• _To do_: Repeat only the lines below from the one containing "Disponible en Español (244, 319)" through the one containing "Флот (707, 236)", inclusive, exactly as written.
####
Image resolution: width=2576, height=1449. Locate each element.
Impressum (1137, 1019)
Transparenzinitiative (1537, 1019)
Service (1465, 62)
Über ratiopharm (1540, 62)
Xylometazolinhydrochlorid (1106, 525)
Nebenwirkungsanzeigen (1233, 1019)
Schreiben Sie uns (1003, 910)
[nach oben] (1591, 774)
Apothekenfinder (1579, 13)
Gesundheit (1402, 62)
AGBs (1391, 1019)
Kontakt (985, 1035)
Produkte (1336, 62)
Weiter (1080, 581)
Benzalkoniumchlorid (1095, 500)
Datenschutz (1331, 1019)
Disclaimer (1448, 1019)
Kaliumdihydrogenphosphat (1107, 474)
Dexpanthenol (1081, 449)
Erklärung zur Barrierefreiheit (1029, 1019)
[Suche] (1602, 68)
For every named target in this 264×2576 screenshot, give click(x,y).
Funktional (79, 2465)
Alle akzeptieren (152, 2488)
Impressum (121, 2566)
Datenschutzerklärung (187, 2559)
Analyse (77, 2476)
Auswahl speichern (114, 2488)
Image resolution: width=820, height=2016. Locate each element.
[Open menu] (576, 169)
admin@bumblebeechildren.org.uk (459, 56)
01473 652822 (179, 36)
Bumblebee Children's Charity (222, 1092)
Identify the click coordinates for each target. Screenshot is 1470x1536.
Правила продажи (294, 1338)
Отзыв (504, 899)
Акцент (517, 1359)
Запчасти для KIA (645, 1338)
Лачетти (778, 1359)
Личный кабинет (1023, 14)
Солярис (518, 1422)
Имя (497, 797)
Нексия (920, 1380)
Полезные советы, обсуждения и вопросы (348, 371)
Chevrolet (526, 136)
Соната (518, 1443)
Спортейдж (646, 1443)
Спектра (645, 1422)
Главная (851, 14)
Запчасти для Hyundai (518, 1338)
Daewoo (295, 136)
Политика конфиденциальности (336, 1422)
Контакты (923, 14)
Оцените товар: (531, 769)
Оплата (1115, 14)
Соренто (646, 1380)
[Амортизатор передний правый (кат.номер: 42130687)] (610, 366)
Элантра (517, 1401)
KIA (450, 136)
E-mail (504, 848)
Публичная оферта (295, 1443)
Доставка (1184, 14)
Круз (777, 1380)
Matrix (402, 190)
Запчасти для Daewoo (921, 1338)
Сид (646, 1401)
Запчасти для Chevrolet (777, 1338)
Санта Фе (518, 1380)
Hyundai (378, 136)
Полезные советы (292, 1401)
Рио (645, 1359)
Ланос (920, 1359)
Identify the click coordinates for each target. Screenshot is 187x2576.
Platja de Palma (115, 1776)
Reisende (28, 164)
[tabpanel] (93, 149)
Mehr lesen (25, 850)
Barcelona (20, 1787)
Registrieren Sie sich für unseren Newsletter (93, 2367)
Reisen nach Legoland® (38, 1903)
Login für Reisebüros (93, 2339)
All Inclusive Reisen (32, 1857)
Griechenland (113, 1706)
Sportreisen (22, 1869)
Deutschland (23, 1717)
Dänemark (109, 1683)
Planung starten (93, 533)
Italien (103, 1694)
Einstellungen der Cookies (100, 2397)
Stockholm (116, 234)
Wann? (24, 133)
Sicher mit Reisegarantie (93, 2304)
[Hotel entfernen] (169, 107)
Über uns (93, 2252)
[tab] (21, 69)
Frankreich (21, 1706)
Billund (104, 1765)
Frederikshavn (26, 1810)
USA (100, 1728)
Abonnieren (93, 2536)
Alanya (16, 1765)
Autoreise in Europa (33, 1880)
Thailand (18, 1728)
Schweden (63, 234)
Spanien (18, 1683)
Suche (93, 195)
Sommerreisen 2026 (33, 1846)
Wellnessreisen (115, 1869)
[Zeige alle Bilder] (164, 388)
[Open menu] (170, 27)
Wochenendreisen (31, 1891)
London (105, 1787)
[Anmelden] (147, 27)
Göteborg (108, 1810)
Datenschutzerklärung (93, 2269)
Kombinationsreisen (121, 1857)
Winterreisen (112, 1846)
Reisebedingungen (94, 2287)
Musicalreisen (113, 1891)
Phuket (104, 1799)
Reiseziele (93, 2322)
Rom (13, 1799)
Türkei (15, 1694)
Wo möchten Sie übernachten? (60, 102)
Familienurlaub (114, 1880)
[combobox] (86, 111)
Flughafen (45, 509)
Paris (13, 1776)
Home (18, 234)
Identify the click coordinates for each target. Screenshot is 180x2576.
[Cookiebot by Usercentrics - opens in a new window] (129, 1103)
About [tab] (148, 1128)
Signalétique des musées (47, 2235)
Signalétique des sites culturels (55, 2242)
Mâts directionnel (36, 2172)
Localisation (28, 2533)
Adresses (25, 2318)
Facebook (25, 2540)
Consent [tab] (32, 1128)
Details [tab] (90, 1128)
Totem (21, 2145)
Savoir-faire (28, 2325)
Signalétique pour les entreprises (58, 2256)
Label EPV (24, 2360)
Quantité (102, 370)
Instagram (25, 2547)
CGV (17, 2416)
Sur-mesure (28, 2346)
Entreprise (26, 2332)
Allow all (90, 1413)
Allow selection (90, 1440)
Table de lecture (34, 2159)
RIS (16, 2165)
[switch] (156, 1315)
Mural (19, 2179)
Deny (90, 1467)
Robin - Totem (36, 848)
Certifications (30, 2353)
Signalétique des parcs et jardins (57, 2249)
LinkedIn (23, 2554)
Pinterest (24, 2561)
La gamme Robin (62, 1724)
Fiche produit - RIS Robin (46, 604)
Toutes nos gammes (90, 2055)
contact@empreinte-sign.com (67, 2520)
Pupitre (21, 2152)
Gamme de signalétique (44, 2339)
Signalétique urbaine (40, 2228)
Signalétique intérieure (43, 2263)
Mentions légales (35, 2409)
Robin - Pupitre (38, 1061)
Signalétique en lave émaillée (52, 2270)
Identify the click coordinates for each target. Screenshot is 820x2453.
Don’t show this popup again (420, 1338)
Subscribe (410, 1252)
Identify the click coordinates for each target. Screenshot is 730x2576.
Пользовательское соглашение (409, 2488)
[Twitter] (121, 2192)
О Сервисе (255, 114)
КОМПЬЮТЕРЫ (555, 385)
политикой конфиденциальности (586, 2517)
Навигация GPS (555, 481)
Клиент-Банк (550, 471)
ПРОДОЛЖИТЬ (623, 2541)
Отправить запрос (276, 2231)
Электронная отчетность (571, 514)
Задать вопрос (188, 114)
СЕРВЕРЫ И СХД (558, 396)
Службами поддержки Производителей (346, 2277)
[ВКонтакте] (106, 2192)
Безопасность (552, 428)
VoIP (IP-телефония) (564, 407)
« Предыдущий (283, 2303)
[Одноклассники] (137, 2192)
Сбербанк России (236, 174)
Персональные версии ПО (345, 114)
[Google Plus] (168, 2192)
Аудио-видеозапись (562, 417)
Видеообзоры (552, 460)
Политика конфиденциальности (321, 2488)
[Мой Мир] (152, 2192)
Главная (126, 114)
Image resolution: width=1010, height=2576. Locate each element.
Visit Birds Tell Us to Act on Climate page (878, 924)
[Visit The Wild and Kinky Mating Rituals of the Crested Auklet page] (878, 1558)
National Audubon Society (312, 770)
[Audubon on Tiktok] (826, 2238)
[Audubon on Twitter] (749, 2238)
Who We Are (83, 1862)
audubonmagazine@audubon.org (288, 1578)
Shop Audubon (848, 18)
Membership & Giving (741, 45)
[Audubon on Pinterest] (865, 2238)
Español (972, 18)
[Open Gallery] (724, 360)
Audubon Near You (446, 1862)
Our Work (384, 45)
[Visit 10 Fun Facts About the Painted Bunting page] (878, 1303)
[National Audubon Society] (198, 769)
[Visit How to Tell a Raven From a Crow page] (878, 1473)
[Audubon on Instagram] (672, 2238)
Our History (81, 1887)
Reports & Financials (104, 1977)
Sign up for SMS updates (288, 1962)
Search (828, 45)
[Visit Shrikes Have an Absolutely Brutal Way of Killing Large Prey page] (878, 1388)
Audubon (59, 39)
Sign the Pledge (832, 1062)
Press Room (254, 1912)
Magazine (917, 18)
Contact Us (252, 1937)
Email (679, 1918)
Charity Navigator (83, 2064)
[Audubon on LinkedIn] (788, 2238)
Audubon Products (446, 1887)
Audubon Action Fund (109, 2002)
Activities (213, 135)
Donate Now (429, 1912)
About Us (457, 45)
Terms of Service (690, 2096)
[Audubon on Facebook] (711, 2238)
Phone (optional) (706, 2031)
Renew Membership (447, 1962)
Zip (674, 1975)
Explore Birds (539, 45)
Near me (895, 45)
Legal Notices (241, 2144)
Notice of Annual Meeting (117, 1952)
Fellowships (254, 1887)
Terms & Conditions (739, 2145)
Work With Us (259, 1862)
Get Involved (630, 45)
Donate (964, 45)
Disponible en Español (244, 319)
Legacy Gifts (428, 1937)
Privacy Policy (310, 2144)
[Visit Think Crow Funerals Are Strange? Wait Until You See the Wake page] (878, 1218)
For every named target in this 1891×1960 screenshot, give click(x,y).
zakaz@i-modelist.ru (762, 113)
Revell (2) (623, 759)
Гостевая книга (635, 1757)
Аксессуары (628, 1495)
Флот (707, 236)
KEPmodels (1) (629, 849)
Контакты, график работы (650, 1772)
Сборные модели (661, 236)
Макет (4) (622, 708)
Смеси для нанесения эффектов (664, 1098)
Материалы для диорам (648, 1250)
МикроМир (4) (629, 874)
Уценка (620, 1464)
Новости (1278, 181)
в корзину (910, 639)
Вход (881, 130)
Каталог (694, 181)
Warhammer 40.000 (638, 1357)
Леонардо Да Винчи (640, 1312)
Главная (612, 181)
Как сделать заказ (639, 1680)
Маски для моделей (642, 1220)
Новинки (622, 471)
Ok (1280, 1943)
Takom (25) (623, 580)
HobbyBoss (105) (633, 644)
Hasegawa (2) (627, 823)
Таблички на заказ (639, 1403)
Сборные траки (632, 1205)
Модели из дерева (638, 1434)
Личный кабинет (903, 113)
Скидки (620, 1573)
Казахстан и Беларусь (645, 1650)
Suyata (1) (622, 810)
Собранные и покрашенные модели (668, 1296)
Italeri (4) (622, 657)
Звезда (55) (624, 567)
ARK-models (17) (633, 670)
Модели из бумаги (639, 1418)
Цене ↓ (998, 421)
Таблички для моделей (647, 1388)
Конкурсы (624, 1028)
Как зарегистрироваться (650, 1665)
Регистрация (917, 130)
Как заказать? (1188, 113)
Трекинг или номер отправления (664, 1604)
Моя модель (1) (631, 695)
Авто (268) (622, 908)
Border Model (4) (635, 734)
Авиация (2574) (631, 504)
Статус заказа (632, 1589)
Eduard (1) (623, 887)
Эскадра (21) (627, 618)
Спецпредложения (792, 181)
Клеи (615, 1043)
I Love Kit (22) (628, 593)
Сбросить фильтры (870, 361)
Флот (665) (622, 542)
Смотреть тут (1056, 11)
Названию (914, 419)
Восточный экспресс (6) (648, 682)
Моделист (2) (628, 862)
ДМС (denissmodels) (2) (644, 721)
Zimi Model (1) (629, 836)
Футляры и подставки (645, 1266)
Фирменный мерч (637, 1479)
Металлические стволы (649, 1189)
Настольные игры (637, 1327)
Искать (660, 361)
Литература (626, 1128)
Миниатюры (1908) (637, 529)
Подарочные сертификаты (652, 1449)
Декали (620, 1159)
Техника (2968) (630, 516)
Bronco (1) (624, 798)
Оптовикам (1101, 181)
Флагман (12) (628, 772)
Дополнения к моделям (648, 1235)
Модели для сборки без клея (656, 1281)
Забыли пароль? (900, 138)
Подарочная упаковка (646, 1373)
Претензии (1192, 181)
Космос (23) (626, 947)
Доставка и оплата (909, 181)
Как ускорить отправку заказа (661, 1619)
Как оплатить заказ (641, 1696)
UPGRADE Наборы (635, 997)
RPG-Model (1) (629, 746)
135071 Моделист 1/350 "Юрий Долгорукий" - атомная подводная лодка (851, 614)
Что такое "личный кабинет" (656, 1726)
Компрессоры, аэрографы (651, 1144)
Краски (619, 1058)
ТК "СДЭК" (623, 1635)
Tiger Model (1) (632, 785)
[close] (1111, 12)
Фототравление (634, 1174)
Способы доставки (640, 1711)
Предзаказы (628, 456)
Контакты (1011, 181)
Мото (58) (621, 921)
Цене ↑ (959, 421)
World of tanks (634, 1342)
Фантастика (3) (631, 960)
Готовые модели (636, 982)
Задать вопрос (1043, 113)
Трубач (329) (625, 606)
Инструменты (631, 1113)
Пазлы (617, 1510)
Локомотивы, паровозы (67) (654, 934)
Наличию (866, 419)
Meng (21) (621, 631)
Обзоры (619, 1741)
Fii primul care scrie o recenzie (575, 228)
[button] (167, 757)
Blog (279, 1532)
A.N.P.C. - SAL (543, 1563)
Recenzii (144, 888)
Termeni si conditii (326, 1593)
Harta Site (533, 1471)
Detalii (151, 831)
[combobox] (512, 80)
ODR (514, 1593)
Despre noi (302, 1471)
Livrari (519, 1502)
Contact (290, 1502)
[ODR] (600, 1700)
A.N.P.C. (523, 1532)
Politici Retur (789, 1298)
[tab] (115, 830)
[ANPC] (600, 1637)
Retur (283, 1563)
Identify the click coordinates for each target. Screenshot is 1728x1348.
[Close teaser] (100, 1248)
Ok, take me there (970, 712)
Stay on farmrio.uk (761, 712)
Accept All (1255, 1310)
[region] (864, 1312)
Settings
####
• _Final answer_:
Disponible en Español (244, 319)
Legacy Gifts (428, 1937)
Privacy Policy (310, 2144)
[Visit Think Crow Funerals Are Strange? Wait Until You See the Wake page] (878, 1218)
For every named target in this 1891×1960 screenshot, give click(x,y).
zakaz@i-modelist.ru (762, 113)
Revell (2) (623, 759)
Гостевая книга (635, 1757)
Аксессуары (628, 1495)
Флот (707, 236)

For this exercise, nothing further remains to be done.